Deze twee zaken zijn met elkaar in tegenspraak: de hang naar verbetering aan de ene kant, en de
beperkte plaatsverandering anderzijds. En deze tegenstelling is naar mijn overtuiging één van de
redenen waarom de Nederlandse politiek in een snelkookpan lijkt te zitten. En de druk in die pan
neemt behoorlijk toe.
Een andere belangrijke reden lijkt daarvoor de vervlakking van het politiek ideologisch profiel. In de
Hollandse constellatie van coalitiepolitiek is het zoeken naar de grootste gemene deler een tot vak van
politicus verheven bezigheid. Toch is dit naar mijn mening niet de belangrijkste oorzaak voor de
ideologische grijsheid van de Nederlandse politiek. Dat ligt veel meer in de institutionalisering van het
volksvertegenwoordigerschap.
De helft tot driekwart van de volksvertegenwoordigers in Nederland wordt door de overheid betaald.
De ambitie naar een mooie bestuurlijke carrière in het publiek bestel begint met een lidmaatschap van
een politieke partij. Want voor vele functies bij onze overheid is het lidmaatschap van zo'n politieke
partij minimaal behulpzaam, te vaak noodzakelijk. Politieke partijen zijn daamiee een vorm van
banenmarkt geworden waar functies worden verdeeld zonder verkiezing of controle.
De politieke cultuur en bestuurscultuur zijn daarmee de afgelopen decennia in sterke mate vermengd.
Politici, of eigenlijk: volksvertegenwoordigers, worden bestuurders en andersom. Vechtend voor het
coalitiebelang ontstaat een verambtelijkte politiek naar binnen gekeerd.
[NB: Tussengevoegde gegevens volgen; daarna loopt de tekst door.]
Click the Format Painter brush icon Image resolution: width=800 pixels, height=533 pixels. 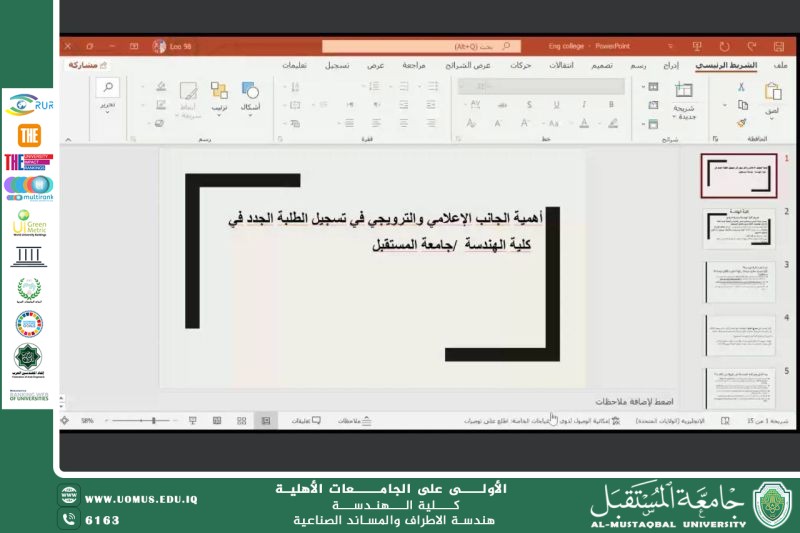point(741,122)
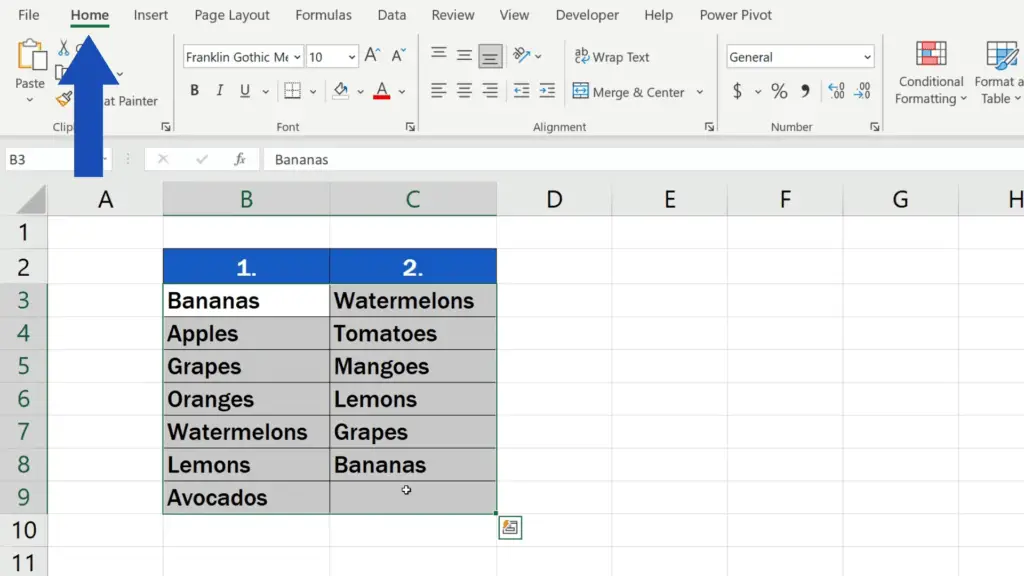The height and width of the screenshot is (576, 1024).
Task: Open the Paste Options smart tag
Action: [510, 528]
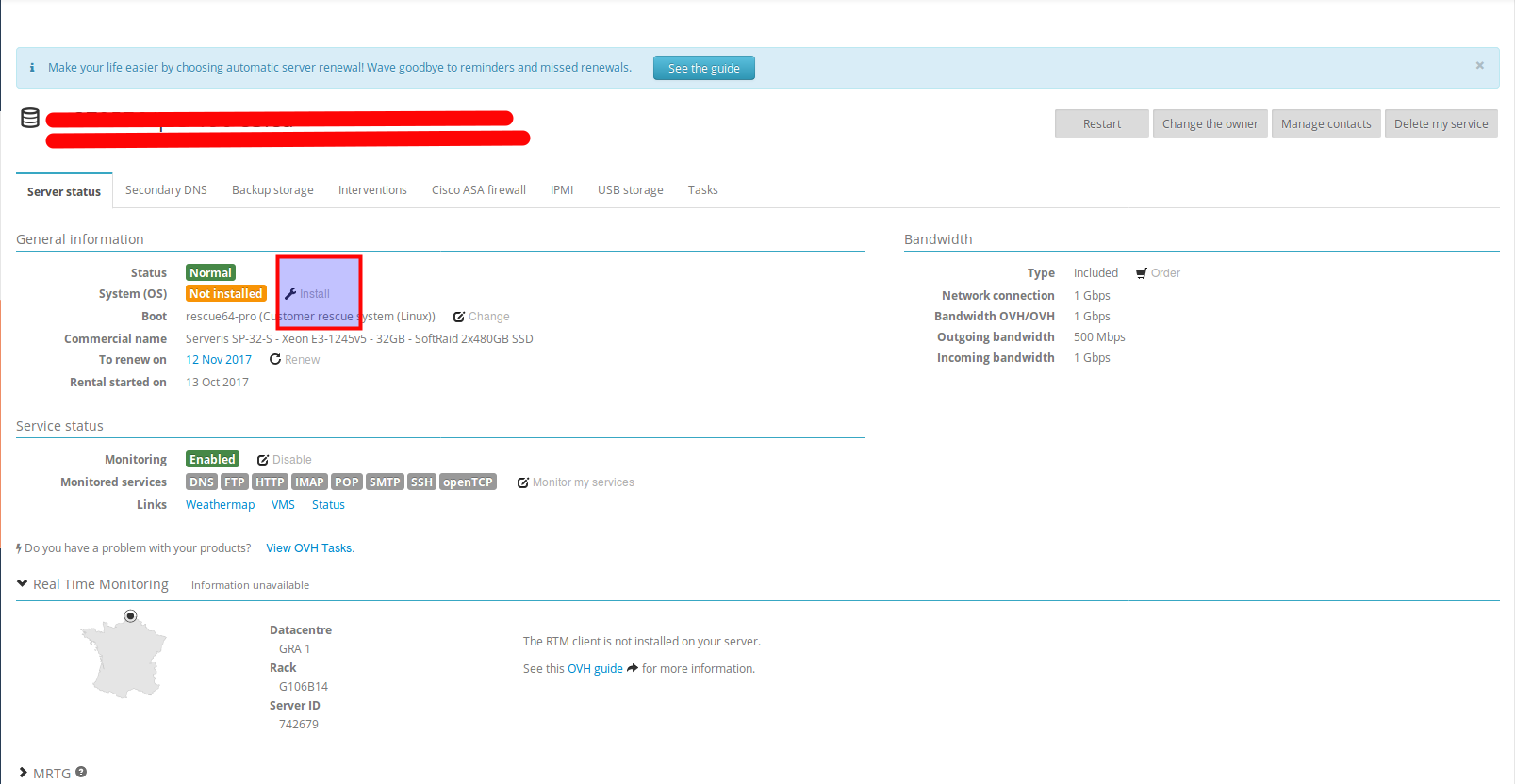
Task: Switch to the IPMI tab
Action: (x=562, y=190)
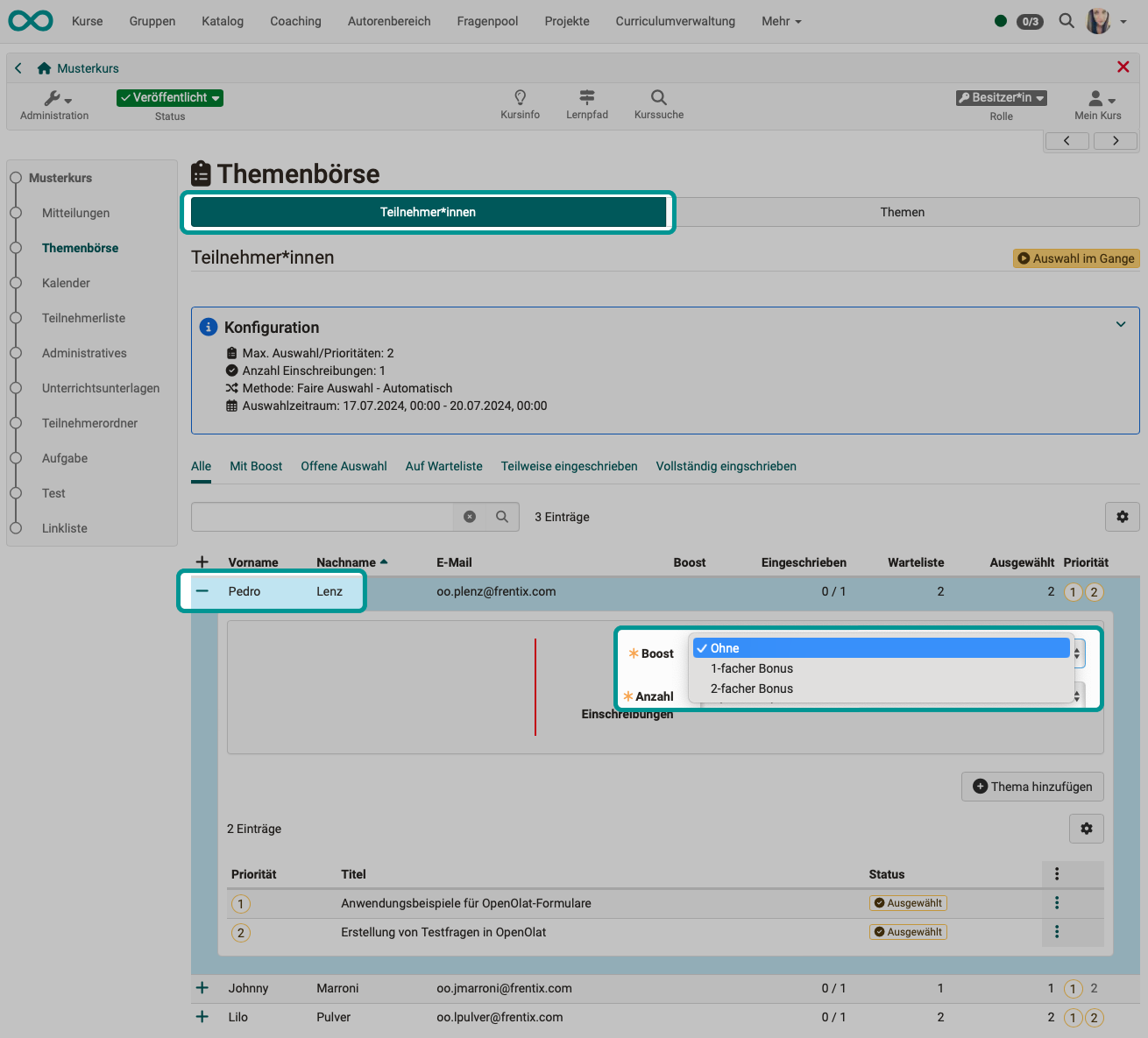The height and width of the screenshot is (1038, 1148).
Task: Clear the search field with the X icon
Action: (469, 517)
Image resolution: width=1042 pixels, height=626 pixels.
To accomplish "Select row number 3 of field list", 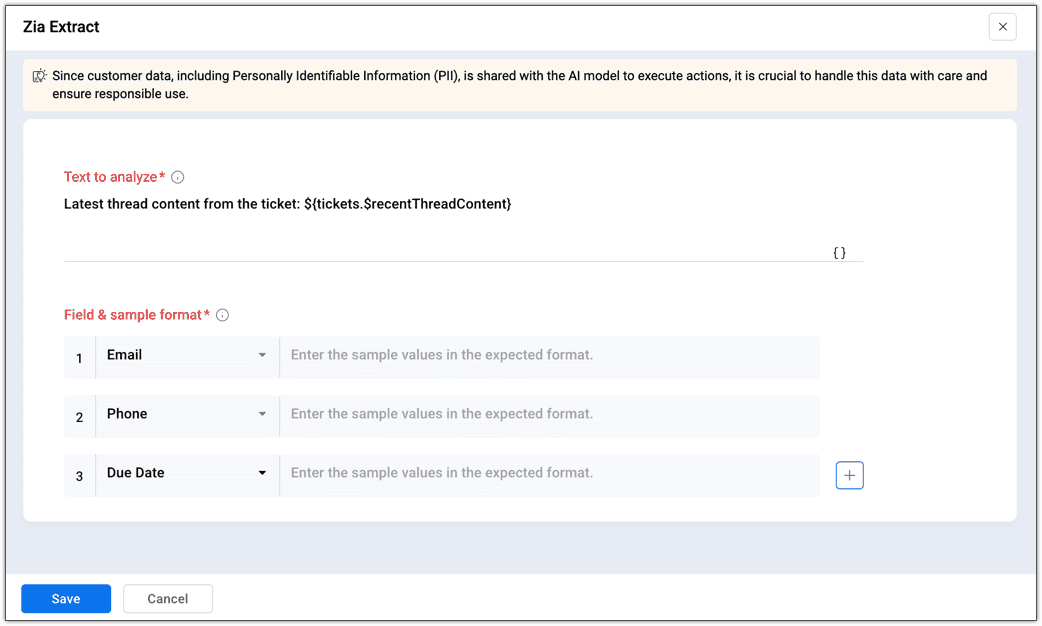I will (80, 477).
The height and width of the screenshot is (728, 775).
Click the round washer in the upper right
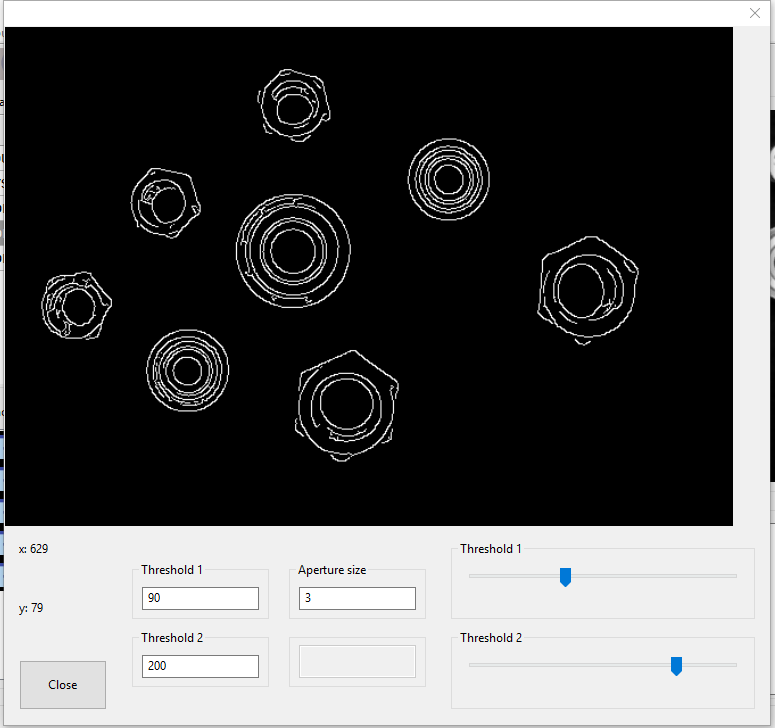coord(449,180)
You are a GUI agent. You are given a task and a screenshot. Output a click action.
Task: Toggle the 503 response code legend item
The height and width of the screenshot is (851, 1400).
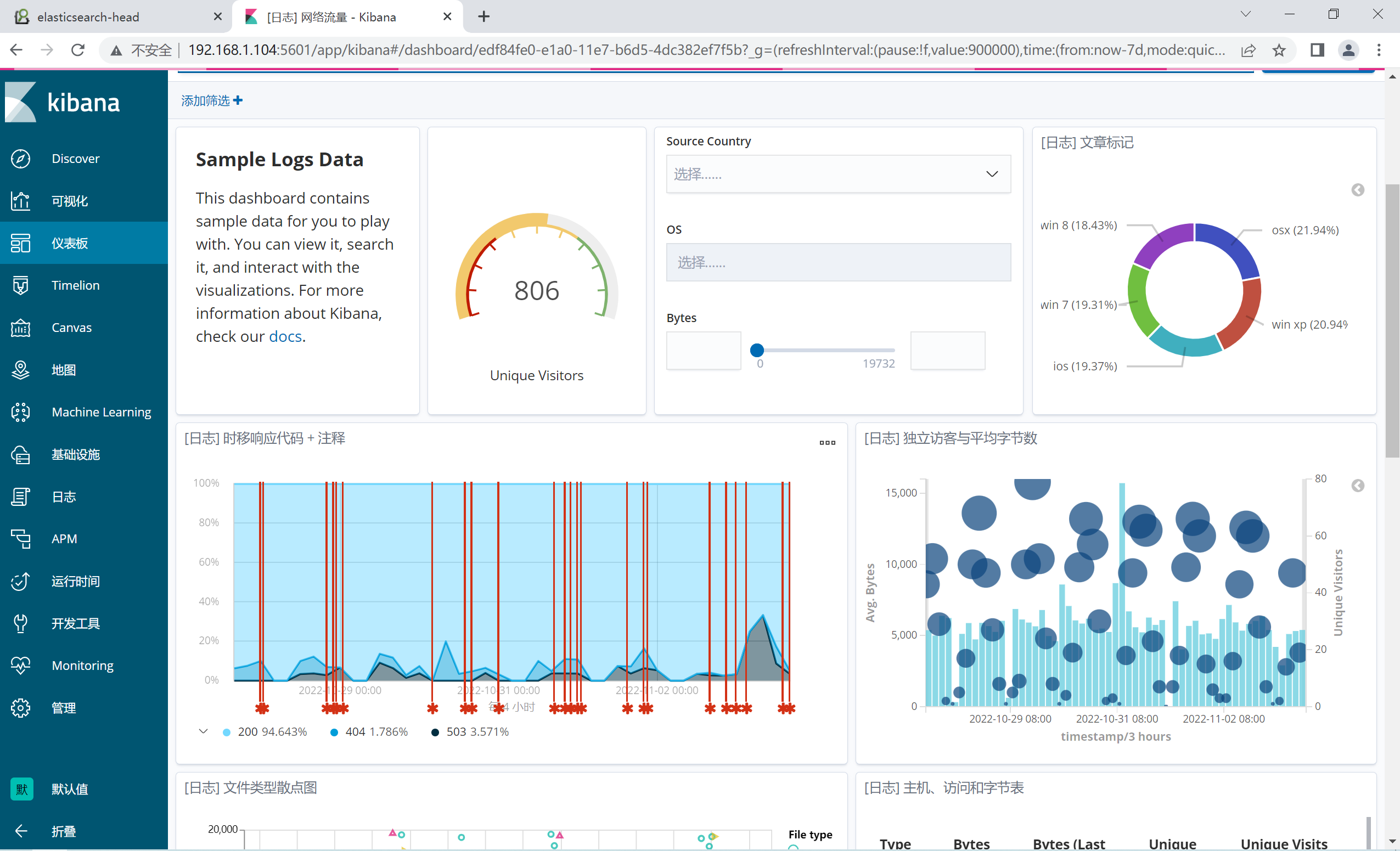click(x=470, y=732)
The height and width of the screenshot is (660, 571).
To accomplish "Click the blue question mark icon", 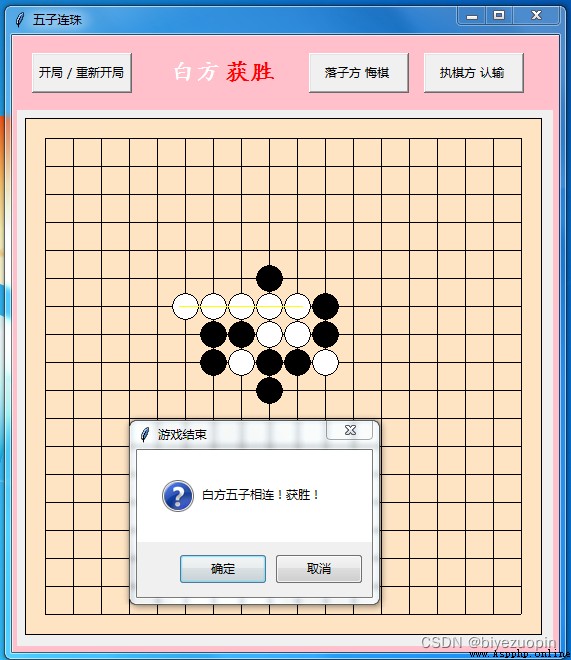I will [x=178, y=495].
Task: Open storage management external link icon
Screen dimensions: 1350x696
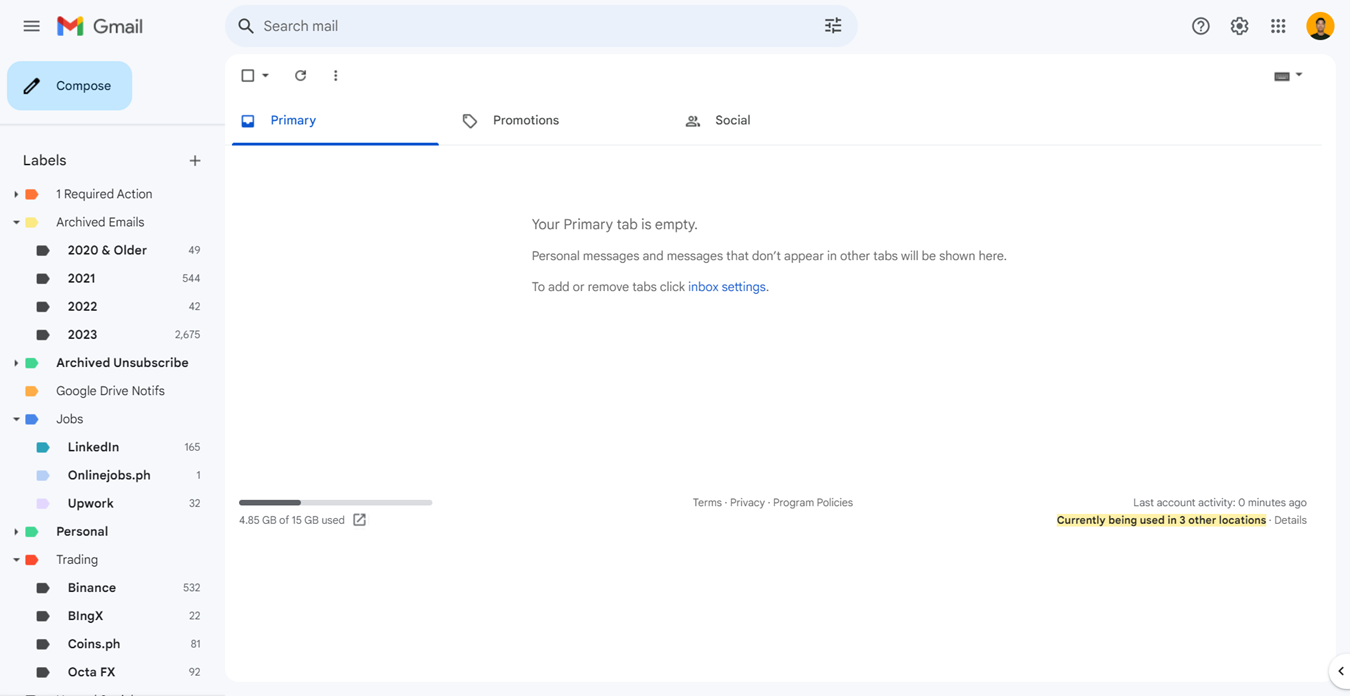Action: click(360, 520)
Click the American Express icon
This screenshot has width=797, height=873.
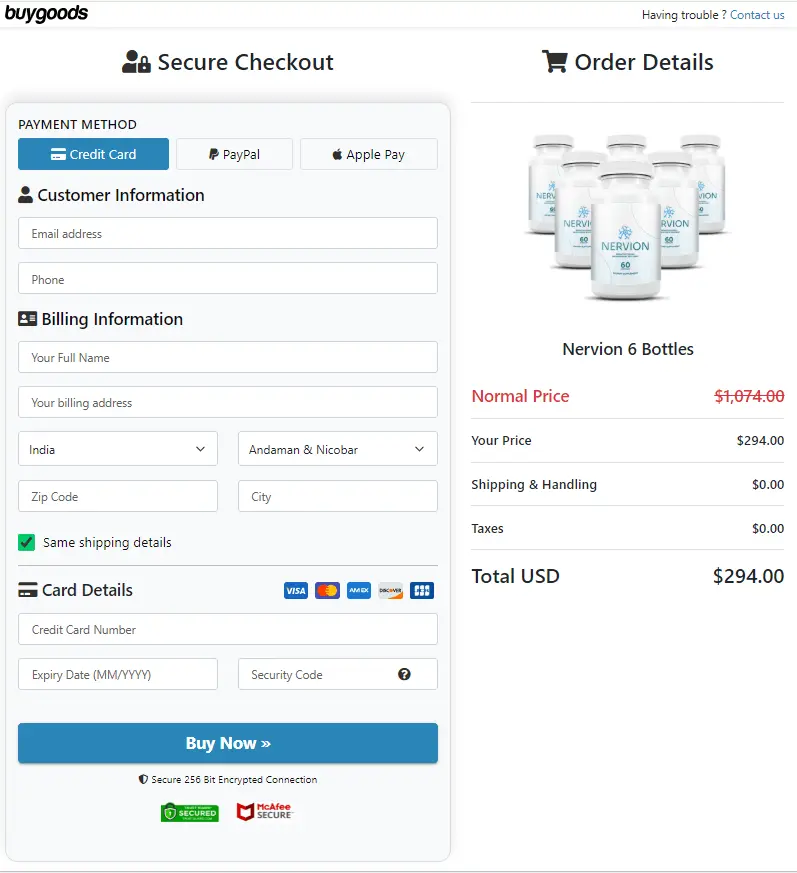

Procesmatig met zichzelf en
koopkrachtplaatjes bezig, zonder voldoende oog voor werkelijkheid en menselijke maat.
Hiermee vormt zich een vervreemding van kiezers die het effect van de snelkookpan versterkt.
Toenemende pressie vanuit belangengroepen en media maakt dat politici zich steeds meer richten op
het wegnemen van die druk in plaats van zich te richten tot hun electoraat, de kiezer van de straat.